The Conditions of Participation (“CoPs”) allow a streamlined approach for credentialing and privileging physicians who provide telemedicine services.   Consistent with the CoPs, as long as your hospital enters into a contract with a distant-site hospital (or distant telemedicine entity) and the contract addresses the regulatory requirements[1], you can rely on the decision of the distant?site hospital in granting telemedicine privileges.  You must still have your Medical Executive Committee recommend telemedicine privileges and the Board must act on those recommendations.   Additionally, prior to granting privileges, you need to query the National Practitioner Data Bank for each telemedicine physician.

That being said, you are not required to have each telemedicine physician fill out your application form and you are not required to have each telemedicine physician return a signed copy of the appointment letter from the Board.  This is an area where you have complete discretion.  As with all physicians, if you have a requirement you better follow it.  Many appointment letters state that privileges are not effective until the letter is signed and returned.  If you let any physician, including a telemedicine physician, practice without returning the letter you are opening yourself up to a claim that the physician was practicing without privileges.

And remember, the streamlined approach for granting telemedicine privileges in the CoPs is just an option.  You can always use your standard process for credentialing and privileging.  Check your bylaws or credentials policy.  Your documents should give you the option to decide what process to follow in granting telemedicine privileges.



[1]               The CoPs require that the distant site hospital must participate in Medicare and must provide a current list of the telemedicine physician’s privileges.  Additionally, the telemedicine physician must be licensed in the state where the patient is being treated.  The local hospital must also review the performance of the telemedicine physician and provide the distant-site hospital with performance information, including information about adverse results and complaints about the telemedicine physician.

July 11, 2013

Question: Our CEO is hesitating to authorize travel for me (Medical Staff Professional) to attend one of your seminars along with our new Medical Staff leaders.  How can I convince her that it is a good idea?

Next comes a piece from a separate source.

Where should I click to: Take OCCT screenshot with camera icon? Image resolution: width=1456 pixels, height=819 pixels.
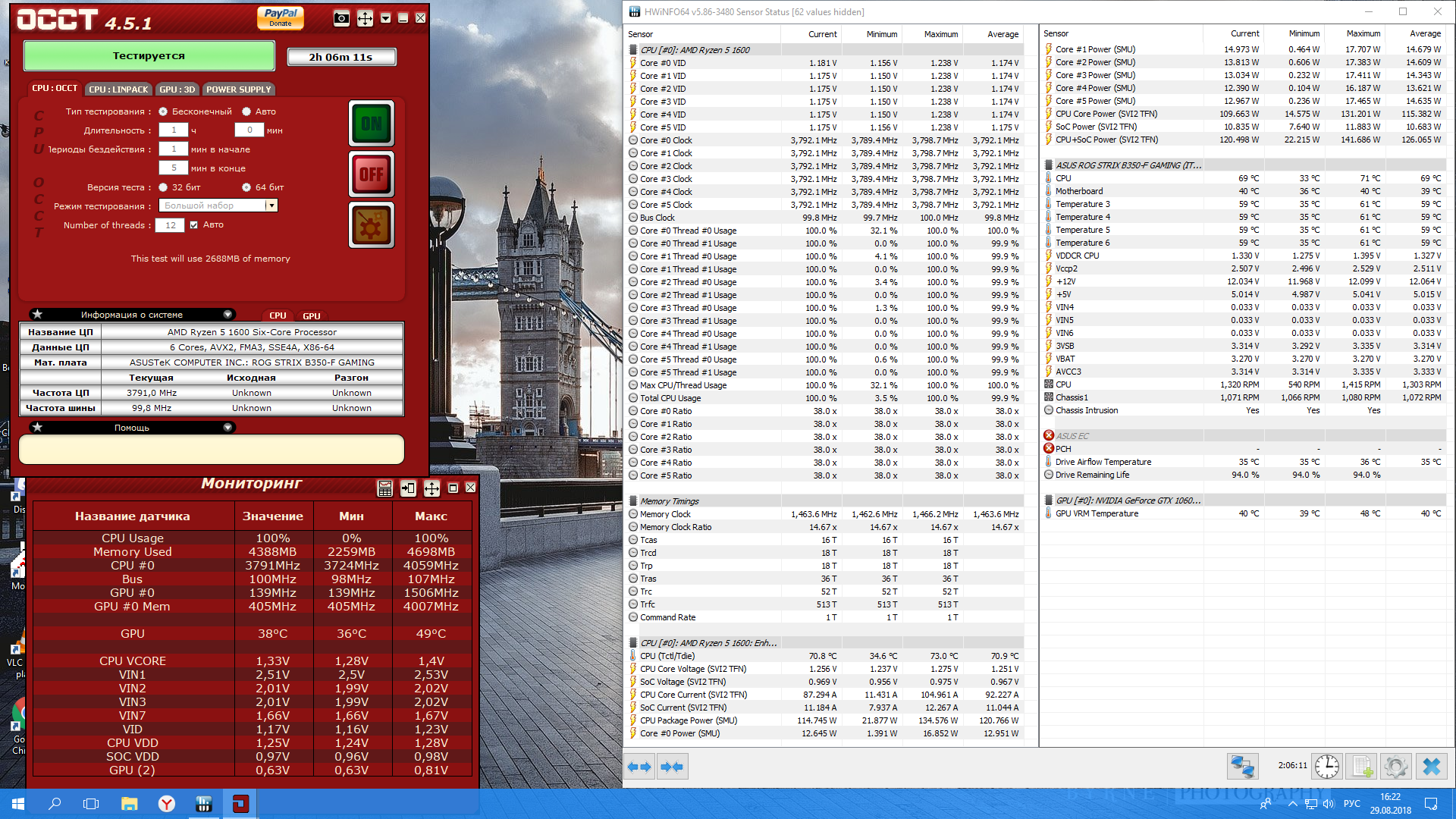[341, 18]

Answer: More experienced physician leaders (and the CMO, if your hospital has one) can be your best allies to explain the wisdom of having you participate side by side with new leaders.  You serve as a point of continuity.  Your guidance is essential for the transition from one leadership term to the next.  Medical Staff Professionals are able, during the time spent at seminars, to “bond” with the team and pave the way for them to be more productive, efficient and confident in their readiness to perform their ever more important tasks.  New physician leaders will have questions as they learn, and if you are there, you can help them increase their understanding on the spot.  You can also identify issues that need follow-up, such as policies and bylaws that should be updated, and thus help the organization get the most value out of the seminar and the materials.  It will be time and resources well invested!  You are the physician leaders’ best resource and the more you are with them, the better able you will be to assist them.